* [Work instruction]: Below are records; reply with nothing but the number of lines in them that contain "Show".

** Input follows **

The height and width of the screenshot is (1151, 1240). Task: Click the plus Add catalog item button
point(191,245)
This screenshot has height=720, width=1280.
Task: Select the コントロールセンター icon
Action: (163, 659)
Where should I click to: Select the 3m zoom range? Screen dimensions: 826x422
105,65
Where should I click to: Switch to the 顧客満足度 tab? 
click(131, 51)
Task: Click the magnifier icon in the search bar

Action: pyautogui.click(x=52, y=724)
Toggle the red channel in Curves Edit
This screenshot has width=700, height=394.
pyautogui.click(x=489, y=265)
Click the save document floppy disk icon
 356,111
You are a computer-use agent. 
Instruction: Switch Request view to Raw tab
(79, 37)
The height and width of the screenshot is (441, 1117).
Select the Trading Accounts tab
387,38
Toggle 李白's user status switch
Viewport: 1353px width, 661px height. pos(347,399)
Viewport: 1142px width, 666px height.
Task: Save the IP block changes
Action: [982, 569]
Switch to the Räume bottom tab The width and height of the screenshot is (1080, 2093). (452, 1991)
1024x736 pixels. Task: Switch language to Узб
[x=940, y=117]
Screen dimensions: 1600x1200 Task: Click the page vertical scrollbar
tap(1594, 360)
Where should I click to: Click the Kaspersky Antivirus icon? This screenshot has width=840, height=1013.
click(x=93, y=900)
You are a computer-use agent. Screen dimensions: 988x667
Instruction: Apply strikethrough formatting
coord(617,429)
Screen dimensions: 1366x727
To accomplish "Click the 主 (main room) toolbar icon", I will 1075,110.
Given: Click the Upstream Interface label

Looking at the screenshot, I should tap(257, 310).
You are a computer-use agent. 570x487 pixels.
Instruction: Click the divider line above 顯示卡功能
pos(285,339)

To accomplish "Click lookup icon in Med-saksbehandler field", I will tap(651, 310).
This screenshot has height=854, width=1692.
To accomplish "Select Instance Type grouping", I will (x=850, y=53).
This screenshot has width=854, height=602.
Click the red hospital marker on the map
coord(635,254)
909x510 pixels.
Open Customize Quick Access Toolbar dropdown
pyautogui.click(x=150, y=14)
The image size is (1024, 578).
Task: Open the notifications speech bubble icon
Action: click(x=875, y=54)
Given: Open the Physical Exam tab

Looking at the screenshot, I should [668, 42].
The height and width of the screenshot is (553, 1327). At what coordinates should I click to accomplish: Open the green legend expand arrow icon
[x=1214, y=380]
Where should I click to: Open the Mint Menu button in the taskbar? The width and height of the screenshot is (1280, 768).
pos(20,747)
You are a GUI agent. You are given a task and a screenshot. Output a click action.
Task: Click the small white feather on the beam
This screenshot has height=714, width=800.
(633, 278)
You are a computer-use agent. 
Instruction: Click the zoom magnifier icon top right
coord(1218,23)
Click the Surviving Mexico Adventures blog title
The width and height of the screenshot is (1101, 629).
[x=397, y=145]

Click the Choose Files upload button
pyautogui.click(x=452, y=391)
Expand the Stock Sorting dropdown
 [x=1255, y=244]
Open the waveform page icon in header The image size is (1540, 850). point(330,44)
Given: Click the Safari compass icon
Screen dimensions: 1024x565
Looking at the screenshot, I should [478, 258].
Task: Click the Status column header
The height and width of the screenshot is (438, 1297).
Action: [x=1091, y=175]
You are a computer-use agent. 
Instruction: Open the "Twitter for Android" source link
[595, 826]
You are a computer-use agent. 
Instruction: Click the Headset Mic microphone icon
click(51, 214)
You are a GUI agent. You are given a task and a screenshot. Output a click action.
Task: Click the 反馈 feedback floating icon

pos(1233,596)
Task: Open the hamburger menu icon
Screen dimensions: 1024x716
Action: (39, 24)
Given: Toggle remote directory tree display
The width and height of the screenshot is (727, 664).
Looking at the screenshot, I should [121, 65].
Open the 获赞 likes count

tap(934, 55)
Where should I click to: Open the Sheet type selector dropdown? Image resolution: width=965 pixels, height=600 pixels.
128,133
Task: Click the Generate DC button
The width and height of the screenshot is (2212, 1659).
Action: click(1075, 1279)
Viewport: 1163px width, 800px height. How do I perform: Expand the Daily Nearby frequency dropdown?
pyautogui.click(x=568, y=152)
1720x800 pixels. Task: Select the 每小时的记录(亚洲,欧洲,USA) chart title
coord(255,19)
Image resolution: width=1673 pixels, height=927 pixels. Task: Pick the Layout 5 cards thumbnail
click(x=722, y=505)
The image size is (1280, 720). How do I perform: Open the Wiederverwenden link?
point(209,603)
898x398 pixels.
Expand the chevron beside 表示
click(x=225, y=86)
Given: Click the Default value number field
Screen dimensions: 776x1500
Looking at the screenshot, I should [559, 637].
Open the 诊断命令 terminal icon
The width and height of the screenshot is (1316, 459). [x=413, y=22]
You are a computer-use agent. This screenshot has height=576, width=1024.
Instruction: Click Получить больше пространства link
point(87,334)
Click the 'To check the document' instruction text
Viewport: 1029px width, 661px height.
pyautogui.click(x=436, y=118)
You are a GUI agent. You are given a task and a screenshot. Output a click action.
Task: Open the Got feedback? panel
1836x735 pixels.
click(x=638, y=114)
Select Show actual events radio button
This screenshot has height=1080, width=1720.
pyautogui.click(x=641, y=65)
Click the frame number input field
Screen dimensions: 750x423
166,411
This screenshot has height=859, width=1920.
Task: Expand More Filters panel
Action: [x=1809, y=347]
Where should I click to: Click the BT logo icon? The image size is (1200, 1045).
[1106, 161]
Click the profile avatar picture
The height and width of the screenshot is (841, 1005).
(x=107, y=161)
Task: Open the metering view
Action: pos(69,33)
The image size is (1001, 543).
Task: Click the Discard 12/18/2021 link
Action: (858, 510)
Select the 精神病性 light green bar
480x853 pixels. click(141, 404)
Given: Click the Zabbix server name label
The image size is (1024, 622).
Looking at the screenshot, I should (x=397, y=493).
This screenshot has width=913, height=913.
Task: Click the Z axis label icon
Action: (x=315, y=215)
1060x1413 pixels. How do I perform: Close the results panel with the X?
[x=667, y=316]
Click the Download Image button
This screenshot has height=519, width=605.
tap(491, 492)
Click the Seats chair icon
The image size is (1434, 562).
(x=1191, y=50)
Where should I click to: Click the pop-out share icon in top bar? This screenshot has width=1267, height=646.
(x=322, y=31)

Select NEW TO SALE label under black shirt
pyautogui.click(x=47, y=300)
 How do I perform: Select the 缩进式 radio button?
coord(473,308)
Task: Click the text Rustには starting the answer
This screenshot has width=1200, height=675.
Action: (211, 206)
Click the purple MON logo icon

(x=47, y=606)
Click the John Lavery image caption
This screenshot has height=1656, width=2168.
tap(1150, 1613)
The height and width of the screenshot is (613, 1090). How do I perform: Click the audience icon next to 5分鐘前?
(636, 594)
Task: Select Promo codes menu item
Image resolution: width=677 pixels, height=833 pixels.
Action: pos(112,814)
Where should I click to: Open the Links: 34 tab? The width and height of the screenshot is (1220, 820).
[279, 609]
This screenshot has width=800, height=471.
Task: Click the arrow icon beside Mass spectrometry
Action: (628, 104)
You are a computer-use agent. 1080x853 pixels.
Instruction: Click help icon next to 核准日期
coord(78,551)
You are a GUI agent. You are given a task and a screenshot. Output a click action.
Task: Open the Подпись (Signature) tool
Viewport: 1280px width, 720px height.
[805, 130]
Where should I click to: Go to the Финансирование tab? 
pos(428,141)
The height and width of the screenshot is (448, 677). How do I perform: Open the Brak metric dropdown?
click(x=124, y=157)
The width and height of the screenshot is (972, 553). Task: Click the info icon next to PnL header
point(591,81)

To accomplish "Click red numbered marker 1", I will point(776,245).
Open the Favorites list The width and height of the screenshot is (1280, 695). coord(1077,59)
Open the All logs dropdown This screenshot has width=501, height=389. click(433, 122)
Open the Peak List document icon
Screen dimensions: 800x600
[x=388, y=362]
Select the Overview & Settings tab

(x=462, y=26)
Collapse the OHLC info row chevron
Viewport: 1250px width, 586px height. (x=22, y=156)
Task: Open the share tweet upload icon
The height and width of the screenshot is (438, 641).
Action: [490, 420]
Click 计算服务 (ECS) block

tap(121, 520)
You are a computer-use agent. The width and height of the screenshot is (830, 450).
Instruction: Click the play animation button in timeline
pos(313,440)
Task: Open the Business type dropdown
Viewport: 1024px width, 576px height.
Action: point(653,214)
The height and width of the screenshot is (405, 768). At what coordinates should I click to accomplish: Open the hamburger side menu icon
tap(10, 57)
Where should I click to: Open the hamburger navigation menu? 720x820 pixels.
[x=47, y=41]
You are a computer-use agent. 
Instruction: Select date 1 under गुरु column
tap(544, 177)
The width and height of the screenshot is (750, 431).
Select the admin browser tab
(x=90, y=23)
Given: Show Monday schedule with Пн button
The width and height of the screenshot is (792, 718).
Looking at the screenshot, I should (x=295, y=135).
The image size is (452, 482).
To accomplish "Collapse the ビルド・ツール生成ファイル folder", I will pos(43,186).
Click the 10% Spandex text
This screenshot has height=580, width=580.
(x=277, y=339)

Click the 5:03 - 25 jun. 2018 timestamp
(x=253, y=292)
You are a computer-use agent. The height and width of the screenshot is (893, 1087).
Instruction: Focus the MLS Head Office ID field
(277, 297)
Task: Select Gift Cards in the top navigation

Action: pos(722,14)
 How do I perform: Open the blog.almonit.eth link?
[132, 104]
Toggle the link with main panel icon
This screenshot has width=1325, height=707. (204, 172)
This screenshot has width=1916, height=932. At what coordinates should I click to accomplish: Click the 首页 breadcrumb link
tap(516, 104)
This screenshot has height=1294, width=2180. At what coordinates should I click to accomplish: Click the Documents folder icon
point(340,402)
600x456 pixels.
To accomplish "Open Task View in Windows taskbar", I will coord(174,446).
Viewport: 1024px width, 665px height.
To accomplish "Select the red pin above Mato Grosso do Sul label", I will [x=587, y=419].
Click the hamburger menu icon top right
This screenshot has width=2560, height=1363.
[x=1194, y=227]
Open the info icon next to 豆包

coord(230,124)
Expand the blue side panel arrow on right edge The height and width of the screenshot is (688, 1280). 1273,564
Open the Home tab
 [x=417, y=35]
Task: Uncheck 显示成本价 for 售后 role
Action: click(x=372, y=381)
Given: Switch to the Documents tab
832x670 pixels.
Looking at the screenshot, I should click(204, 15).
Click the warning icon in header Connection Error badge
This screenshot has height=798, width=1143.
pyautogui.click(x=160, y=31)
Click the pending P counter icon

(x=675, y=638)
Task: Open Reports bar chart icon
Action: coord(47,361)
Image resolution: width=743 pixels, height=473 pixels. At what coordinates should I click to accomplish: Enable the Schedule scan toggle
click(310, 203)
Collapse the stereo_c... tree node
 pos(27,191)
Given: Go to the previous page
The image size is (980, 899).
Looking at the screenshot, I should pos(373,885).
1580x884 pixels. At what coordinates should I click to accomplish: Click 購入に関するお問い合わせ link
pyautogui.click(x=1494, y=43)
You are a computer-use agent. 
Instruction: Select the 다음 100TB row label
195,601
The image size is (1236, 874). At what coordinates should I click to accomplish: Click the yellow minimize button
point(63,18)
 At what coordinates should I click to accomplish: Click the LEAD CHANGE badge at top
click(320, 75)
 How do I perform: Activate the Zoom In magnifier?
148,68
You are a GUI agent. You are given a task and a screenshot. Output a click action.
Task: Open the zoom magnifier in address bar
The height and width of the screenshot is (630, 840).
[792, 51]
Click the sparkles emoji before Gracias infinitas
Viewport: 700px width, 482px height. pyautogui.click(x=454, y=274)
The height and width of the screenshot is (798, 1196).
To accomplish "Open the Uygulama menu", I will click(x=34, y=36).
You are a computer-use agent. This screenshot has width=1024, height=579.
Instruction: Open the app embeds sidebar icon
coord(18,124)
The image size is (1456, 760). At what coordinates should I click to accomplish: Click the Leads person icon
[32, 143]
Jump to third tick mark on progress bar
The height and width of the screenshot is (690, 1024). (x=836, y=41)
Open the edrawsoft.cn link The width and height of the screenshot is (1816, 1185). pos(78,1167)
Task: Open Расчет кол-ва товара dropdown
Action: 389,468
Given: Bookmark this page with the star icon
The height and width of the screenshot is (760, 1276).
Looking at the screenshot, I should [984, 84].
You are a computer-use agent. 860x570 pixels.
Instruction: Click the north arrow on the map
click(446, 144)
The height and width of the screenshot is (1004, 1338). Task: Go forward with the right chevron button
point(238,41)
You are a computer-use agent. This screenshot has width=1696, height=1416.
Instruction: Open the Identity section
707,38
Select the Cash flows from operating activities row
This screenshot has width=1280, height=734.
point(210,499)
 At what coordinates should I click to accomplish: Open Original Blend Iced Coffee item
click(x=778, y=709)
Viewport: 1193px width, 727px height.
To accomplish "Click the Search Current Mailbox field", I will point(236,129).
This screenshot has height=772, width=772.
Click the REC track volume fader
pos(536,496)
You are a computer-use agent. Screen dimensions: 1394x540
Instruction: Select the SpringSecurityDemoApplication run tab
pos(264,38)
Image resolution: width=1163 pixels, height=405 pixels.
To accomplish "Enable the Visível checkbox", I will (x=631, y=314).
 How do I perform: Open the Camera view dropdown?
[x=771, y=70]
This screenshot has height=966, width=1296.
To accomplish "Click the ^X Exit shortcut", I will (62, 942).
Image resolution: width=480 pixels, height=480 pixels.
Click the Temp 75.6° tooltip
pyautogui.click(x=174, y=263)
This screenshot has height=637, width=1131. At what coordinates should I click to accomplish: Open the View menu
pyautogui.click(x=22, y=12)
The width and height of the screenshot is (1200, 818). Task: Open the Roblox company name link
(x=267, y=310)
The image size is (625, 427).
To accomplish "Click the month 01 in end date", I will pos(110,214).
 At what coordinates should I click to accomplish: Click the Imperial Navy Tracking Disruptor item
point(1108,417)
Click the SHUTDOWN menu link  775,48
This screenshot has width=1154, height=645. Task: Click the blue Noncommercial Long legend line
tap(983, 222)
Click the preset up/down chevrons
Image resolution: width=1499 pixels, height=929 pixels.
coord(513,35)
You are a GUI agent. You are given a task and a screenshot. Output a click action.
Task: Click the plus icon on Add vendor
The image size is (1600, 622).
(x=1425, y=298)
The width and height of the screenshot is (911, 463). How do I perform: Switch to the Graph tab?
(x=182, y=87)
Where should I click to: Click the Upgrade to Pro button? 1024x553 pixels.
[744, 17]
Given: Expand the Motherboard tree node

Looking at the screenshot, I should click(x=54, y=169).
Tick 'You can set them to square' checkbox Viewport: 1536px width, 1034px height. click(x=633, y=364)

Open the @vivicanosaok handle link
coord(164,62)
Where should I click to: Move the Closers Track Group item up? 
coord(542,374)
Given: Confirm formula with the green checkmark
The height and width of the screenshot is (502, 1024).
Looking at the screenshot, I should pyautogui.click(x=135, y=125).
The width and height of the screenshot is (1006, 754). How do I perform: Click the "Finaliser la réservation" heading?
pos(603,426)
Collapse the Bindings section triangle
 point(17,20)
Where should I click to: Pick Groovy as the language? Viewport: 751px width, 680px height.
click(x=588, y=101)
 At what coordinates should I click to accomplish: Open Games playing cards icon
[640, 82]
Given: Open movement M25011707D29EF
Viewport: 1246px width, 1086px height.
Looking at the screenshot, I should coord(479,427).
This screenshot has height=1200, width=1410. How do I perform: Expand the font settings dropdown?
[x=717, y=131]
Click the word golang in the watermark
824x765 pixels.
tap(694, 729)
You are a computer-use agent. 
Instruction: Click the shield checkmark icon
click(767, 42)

** End of Input **

* [Response box]: 2